**DATASET ENTRIES**
──────

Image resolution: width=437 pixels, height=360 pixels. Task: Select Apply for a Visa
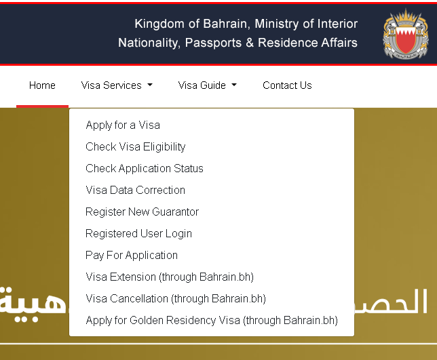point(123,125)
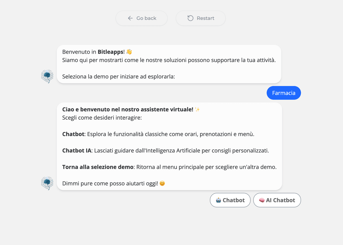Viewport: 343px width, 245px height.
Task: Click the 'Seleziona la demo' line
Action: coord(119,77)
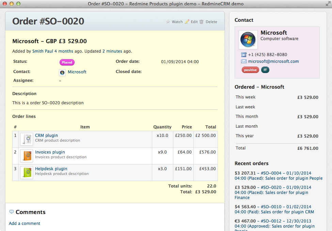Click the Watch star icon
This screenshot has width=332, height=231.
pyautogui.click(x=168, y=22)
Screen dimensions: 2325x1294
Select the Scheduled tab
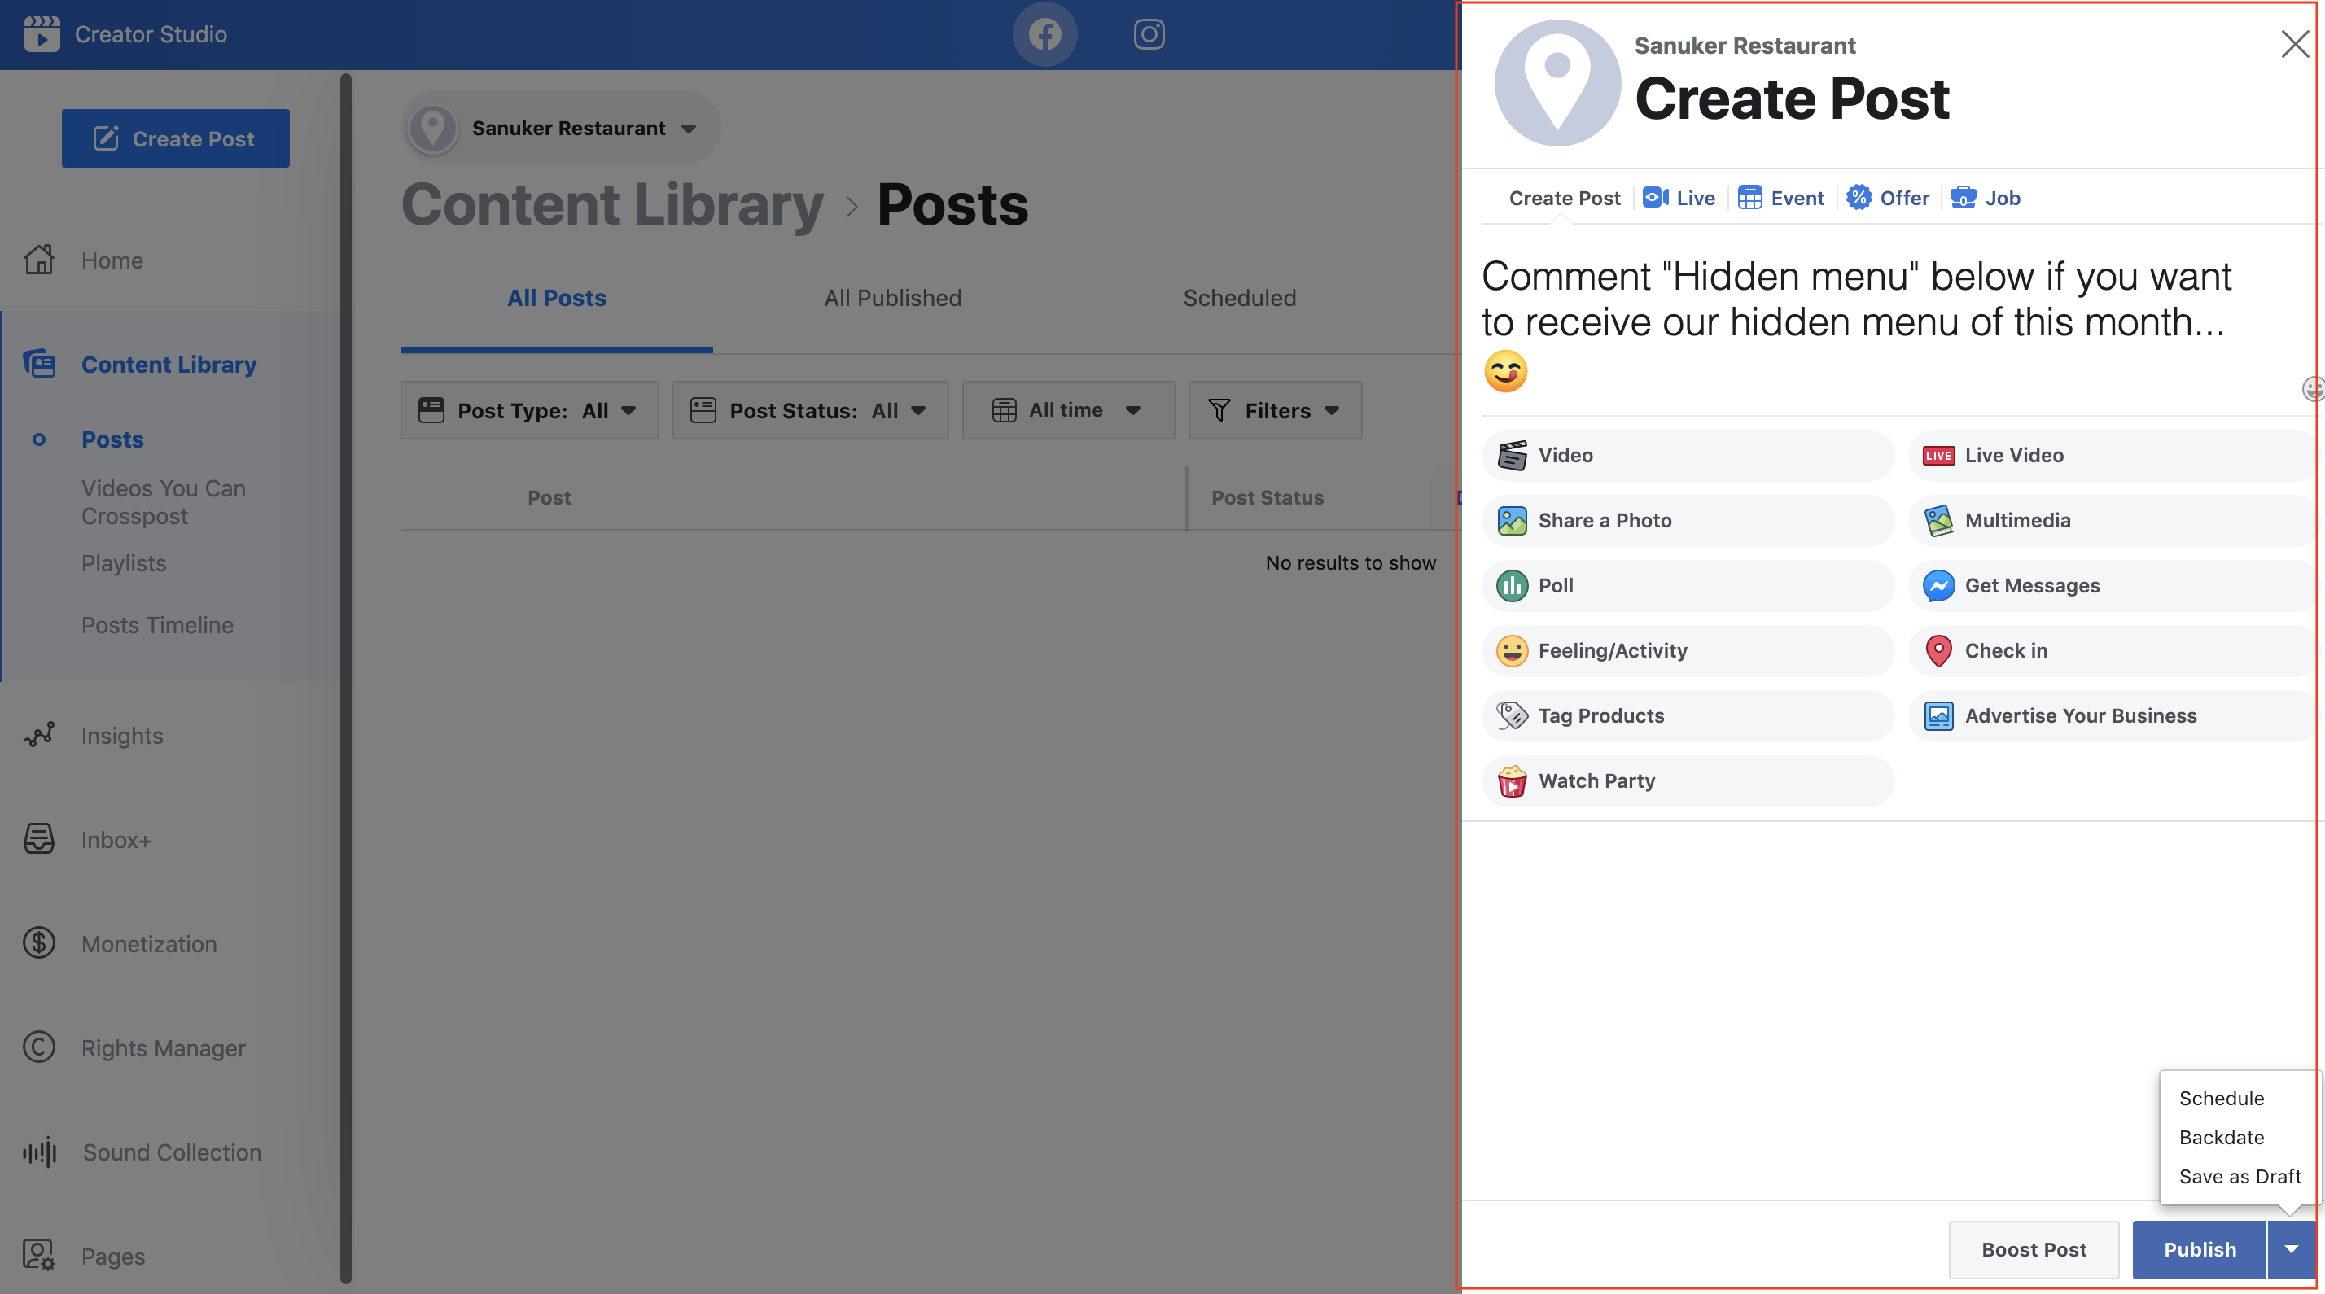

──────

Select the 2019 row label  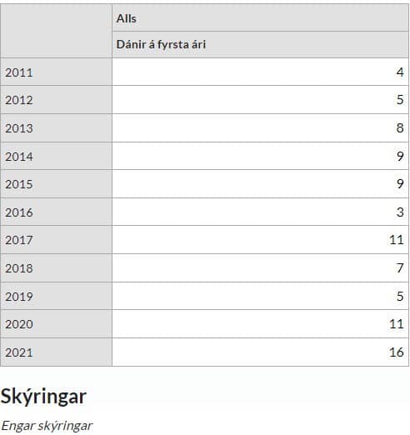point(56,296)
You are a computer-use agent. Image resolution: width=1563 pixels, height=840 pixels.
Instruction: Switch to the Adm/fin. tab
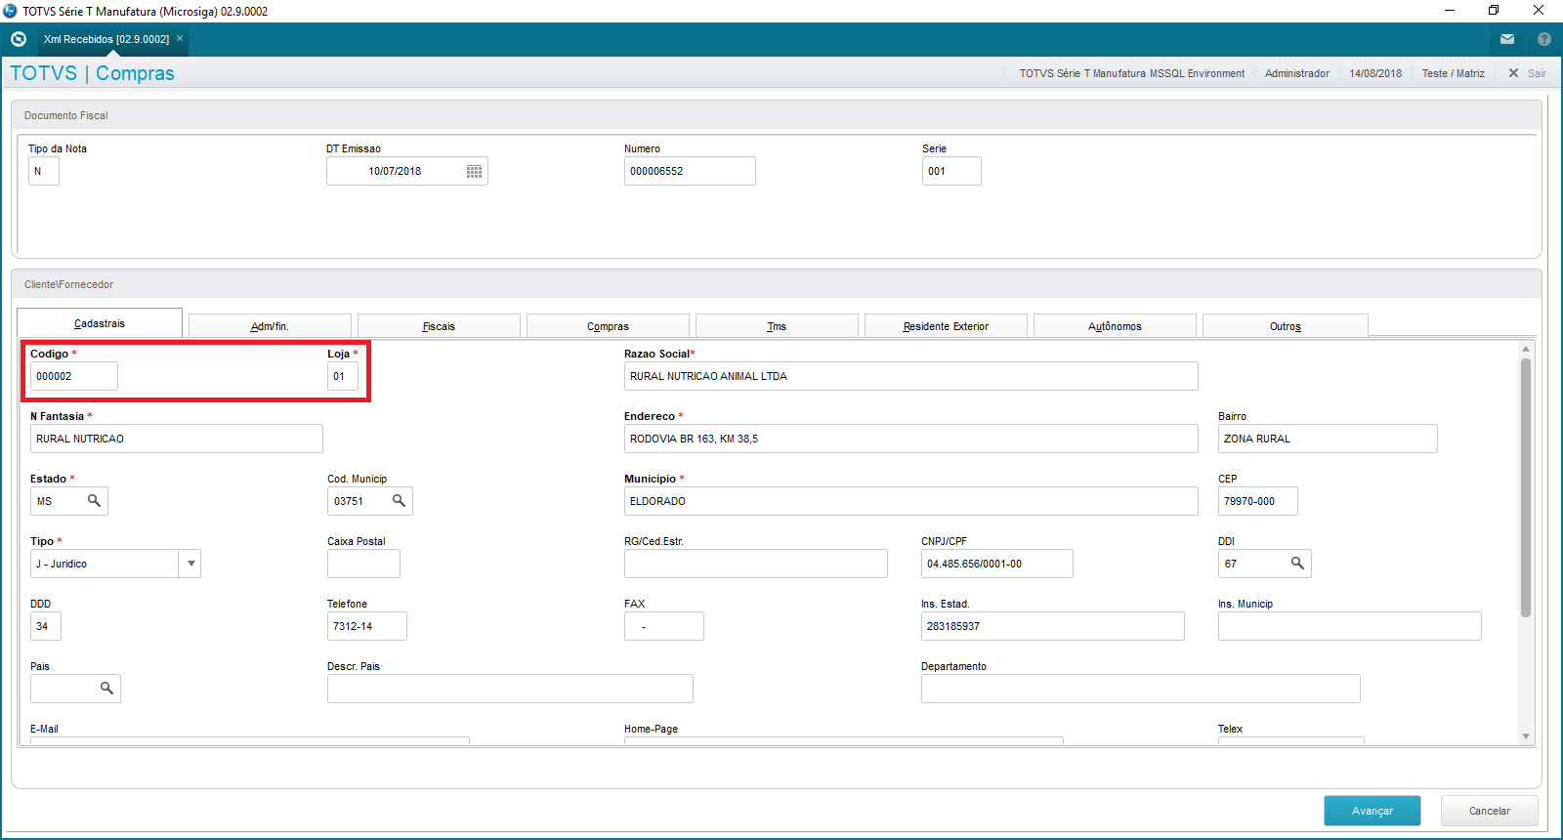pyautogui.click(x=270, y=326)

──────

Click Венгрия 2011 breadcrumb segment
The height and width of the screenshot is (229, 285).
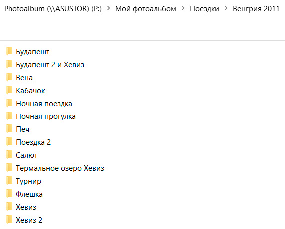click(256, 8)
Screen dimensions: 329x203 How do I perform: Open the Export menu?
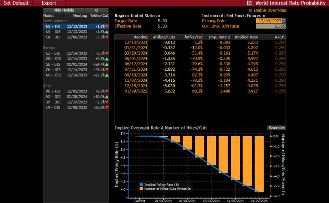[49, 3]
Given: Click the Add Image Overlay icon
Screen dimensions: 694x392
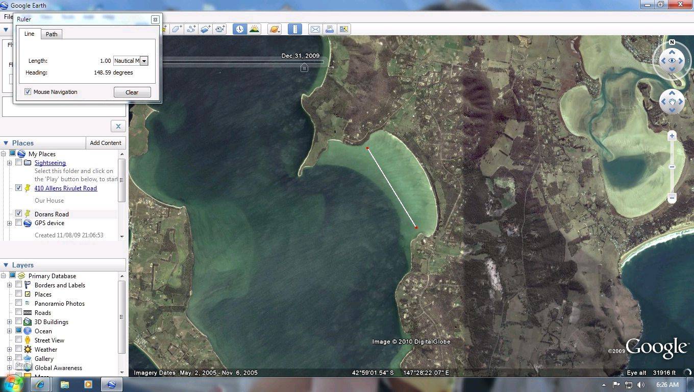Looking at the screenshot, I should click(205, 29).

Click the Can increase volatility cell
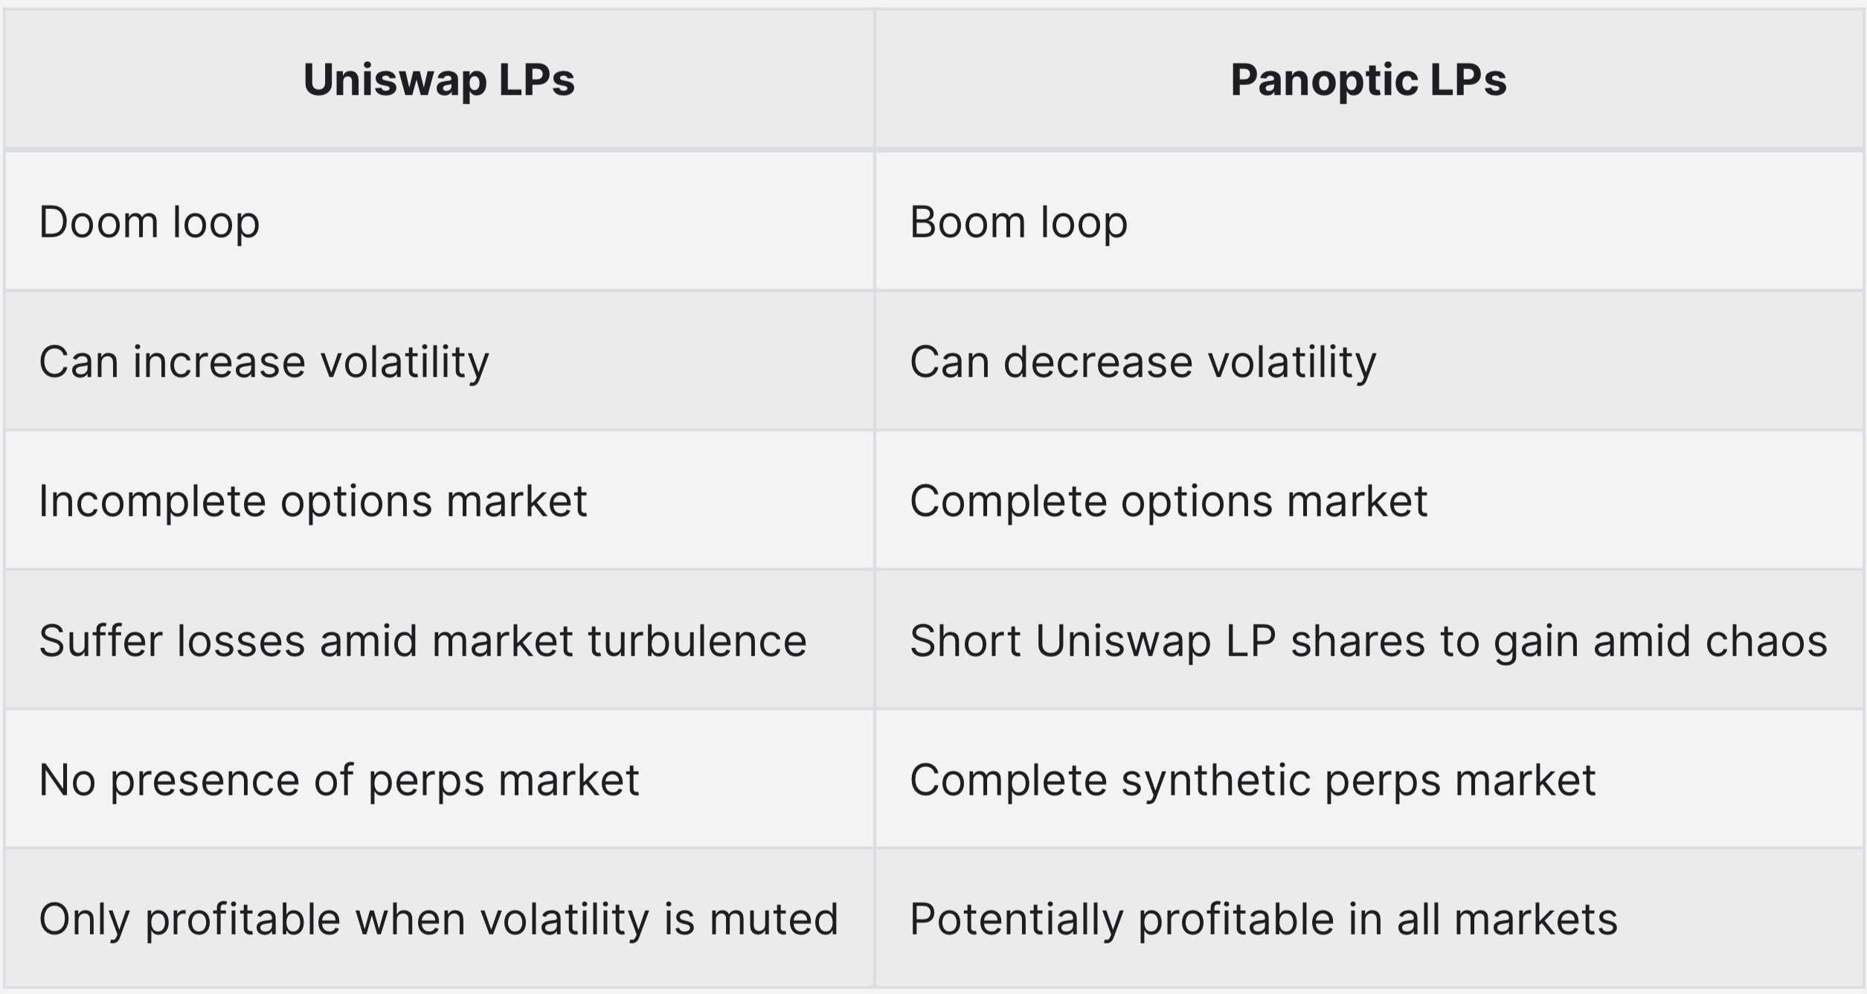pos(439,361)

──────

**EXERCISE INSTRUCTIONS**
Find where the line with "Image resolution: width=437" sits in the material above and where the line with "Select the Scheduled tab" sits. Set down exactly the lines from the first to the second, both included and nothing else, without pictures.

**ANSWER TO THE PROBLEM**
Image resolution: width=437 pixels, height=360 pixels. Task: Select Apply for a Visa
point(123,125)
Viewport: 343px width, 245px height.
Task: Click the 'Seleziona la demo' line
Action: coord(119,77)
Click the Watch star icon
This screenshot has width=332, height=231.
pyautogui.click(x=168, y=22)
Screen dimensions: 2325x1294
Select the Scheduled tab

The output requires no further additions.